Risk of stroke in patients with atrial fibrillation (AF) is predicted well by the CHADS2 or CHA2DS2-VASc scores. Anticoagulant treatment should be celebrated since clinical trials document a ≥ 60% reduction in stroke, as well as a ≥ 25% mortality reduction compared to placebo. The addition of four so-called novel anticoagulants (NOACs) in recent years for AF requires that clinicians become more astute about individualizing anticoagulant choices, because there are factors that may have a substantial effect on which agent is best for a particular patient. Newer agents may appear at first glance to have enough superiority over warfarin that they generally should be preferred; to the contrary, it has been shown that for warfarin patients who are consistently (at least 66% of the time) within the desired therapeutic range, the risk-reduction performance of warfarin and the novel anticoagulants is essentially the same.

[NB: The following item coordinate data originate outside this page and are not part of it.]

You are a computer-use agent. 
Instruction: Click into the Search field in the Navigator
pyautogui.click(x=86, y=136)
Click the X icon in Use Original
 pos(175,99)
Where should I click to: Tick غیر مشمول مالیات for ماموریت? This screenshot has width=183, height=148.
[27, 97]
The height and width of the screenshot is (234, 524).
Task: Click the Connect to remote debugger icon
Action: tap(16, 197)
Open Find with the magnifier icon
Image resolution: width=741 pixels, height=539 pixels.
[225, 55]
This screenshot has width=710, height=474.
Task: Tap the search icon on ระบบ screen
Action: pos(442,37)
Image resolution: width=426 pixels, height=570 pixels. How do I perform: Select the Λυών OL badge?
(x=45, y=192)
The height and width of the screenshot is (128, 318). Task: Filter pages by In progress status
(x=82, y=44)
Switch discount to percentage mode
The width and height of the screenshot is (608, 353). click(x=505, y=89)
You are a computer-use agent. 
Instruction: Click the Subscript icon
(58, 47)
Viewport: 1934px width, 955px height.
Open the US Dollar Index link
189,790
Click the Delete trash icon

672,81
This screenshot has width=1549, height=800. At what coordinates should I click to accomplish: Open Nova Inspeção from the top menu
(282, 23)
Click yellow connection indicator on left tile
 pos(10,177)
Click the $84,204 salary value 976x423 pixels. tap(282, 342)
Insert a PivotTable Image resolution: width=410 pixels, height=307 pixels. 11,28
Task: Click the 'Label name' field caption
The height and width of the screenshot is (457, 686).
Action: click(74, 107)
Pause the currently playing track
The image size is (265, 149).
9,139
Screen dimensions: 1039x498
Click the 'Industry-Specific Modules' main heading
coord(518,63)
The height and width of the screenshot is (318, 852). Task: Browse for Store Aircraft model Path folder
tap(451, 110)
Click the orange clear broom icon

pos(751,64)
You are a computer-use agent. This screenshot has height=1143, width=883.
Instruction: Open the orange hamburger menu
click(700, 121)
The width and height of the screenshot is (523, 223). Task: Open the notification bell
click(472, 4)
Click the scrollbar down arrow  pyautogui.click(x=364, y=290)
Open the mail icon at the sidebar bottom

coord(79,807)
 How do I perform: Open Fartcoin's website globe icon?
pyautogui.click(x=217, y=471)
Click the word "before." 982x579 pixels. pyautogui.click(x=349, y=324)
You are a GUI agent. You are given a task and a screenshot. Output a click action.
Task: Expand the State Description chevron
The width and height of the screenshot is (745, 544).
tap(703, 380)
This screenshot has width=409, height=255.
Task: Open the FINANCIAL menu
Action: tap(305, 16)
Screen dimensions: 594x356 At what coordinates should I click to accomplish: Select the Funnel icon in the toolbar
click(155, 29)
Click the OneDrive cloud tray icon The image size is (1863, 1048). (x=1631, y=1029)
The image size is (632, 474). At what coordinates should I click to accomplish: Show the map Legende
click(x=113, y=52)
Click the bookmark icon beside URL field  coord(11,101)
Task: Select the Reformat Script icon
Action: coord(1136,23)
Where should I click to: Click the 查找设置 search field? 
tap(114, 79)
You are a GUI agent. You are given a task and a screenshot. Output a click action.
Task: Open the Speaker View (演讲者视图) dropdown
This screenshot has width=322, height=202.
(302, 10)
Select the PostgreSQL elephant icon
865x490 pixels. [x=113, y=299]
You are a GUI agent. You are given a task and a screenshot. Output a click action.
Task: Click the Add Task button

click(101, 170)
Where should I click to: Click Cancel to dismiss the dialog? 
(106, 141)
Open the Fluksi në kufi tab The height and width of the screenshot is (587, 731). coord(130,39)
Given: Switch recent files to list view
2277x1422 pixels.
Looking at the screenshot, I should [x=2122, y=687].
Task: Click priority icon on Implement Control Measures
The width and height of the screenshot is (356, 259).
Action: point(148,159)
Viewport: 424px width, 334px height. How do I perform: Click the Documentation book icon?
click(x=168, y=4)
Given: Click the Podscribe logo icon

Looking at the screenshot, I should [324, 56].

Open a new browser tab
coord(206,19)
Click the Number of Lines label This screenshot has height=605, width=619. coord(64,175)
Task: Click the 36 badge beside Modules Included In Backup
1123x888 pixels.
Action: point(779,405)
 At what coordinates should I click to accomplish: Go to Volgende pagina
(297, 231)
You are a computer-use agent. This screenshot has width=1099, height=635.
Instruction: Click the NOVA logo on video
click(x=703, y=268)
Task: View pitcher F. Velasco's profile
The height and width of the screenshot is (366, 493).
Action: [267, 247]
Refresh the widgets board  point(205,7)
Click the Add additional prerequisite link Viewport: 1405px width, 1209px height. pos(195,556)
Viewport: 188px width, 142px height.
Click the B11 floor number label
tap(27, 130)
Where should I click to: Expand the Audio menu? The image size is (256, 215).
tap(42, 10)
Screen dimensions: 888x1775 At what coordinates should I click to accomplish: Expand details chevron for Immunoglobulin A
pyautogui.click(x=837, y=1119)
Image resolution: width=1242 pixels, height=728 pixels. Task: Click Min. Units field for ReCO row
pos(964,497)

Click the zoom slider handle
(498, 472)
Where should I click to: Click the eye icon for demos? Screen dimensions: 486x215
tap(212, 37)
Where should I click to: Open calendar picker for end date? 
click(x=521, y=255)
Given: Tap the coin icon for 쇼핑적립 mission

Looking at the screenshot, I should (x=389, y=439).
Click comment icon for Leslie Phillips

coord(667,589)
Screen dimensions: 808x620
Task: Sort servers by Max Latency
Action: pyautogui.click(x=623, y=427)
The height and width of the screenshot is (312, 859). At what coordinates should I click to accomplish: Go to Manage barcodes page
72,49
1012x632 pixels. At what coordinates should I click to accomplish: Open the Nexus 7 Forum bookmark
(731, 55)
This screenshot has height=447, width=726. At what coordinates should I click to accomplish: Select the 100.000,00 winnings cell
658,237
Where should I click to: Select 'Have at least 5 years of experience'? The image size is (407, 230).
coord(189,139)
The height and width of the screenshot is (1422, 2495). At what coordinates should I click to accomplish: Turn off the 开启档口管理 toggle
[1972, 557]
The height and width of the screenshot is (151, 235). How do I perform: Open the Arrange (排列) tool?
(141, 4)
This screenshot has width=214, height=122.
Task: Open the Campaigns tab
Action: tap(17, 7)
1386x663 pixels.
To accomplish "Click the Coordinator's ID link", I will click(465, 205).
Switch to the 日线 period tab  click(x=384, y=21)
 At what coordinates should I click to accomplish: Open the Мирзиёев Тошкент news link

Additionally, compliance may turn out to be more important for patients taking novel anticoagulants than warfarin. For instance, missing a NOAC dose has a much more prompt and greater effect on risk reduction than missing a single dose of warfarin. Twice-daily dosing required for dabigatran and apixaban might be problematic for some but can be solved by utilizing rivaroxaban or edoxaban instead. Many warfarin patients find that dietary modulation is difficult for them and welcome NOACs, which are free of food interactions. Finally, regular blood monitoring required for warfarin is burdensome for some patients; some cost-effectiveness studies have opined that NOACs, despite their much greater up-front costs at the time of purchase, are no more expensive than warfarin over the long term because clinician visits, international normalized ratio monitoring, and travel for these events are eliminated. The decision to begin anticoagulant therapy is a very important one. The diversity of choices now requires closer attention to individual patient characteristics and preferences to ensure best outcomes.